Intel Gaudi 2 AI Accelerator Powers Through Llama 2 Text Generation



Intel’s “AI Everywhere” hype campaign has generated the most noise in mainstream and enterprise segments. Team Blue’s Gaudi—a family of deep learning accelerators—does not hit the headlines all that often. Their current generation model, Gaudi 2, is overshadowed by Team Green and Red alternatives—according to Intel’s official marketing spiel: “it performs competitively on deep learning training and inference, with up to 2.4x faster performance than NVIDIA A100.” Habana, an Intel subsidiary, has been working on optimizing Large Language Model (LLM) inference on Gaudi 1 and 2 for a while—their co-operation with Hugging Face has produced impressive results, as of late February. Siddhant Jagtap, an Intel Data Scientist, has demonstrated: “how easy it is to generate text with the Llama 2 family of models (7b, 13b and 70b) using Optimum Habana and a custom pipeline class.”
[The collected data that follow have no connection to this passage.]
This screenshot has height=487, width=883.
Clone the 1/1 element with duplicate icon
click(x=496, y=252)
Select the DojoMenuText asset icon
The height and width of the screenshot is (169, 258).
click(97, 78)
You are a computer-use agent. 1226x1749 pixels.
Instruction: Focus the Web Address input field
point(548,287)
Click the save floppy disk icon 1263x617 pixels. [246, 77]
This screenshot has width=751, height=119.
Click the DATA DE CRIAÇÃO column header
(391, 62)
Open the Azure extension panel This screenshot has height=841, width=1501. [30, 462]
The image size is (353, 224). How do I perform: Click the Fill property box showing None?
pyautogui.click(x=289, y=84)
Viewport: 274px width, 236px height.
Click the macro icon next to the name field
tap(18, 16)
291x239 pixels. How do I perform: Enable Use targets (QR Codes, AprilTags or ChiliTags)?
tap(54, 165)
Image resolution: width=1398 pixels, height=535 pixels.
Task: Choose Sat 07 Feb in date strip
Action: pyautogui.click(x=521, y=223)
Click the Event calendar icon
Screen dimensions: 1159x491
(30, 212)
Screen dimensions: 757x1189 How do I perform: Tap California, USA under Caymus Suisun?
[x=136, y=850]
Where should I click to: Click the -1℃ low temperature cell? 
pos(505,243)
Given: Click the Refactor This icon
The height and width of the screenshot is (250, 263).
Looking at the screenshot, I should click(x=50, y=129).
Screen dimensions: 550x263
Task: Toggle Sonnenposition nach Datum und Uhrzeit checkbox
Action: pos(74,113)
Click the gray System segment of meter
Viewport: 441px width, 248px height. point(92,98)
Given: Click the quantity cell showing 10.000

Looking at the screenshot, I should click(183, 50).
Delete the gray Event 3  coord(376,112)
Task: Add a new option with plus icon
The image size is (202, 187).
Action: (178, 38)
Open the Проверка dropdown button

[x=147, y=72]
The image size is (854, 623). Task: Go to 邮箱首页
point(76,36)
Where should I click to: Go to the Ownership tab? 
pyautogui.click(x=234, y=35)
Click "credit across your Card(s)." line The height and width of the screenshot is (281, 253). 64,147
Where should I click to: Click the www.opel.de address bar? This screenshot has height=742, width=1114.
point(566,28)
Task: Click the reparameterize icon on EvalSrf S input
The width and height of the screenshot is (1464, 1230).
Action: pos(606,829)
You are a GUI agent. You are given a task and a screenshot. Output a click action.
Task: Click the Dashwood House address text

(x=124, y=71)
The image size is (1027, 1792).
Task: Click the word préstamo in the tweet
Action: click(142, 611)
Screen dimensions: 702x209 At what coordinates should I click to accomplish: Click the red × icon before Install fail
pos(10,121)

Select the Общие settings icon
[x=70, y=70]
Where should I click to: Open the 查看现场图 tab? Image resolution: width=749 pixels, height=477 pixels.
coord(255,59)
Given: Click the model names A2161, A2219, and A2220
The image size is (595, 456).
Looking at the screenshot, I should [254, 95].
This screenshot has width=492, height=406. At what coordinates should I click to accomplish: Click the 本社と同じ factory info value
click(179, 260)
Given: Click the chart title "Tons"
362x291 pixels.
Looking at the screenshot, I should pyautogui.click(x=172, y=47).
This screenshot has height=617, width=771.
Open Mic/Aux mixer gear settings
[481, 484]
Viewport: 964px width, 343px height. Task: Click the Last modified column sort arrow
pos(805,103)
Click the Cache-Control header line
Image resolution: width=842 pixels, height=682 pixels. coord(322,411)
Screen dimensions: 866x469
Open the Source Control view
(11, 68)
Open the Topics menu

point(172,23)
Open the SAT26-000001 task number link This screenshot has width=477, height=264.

Jagtap reckons that folks will be able to: “run the models with just a few lines of code” on Gaudi 2 accelerators—additionally, Intel’s hardware is capable of accepting single and multiple prompts. The custom pipeline class: “has been designed to offer great flexibility and ease of use. Moreover, it provides a high level of abstraction and performs end-to-end text-generation which involves pre-processing and post-processing.” His article/blog outlines various prerequisites and methods of getting Llama 2 text generation up and running on Gaudi 2. Jagtap concluded that Habana/Intel has: “presented a custom text-generation pipeline on Intel Gaudi 2 AI accelerator that accepts single or multiple prompts as input. This pipeline offers great flexibility in terms of model size as well as parameters affecting text-generation quality. Furthermore, it is also very easy to use and to plug into your scripts, and is compatible with LangChain.” Hugging Face reckons that Gaudi 2 delivers roughly twice the throughput speed of NVIDIA A100 80 GB in both training and inference scenarios. Intel has teased third generation Gaudi accelerators—industry watchdogs believe that next-gen solutions are designed to compete with Team Green H100 AI GPUs.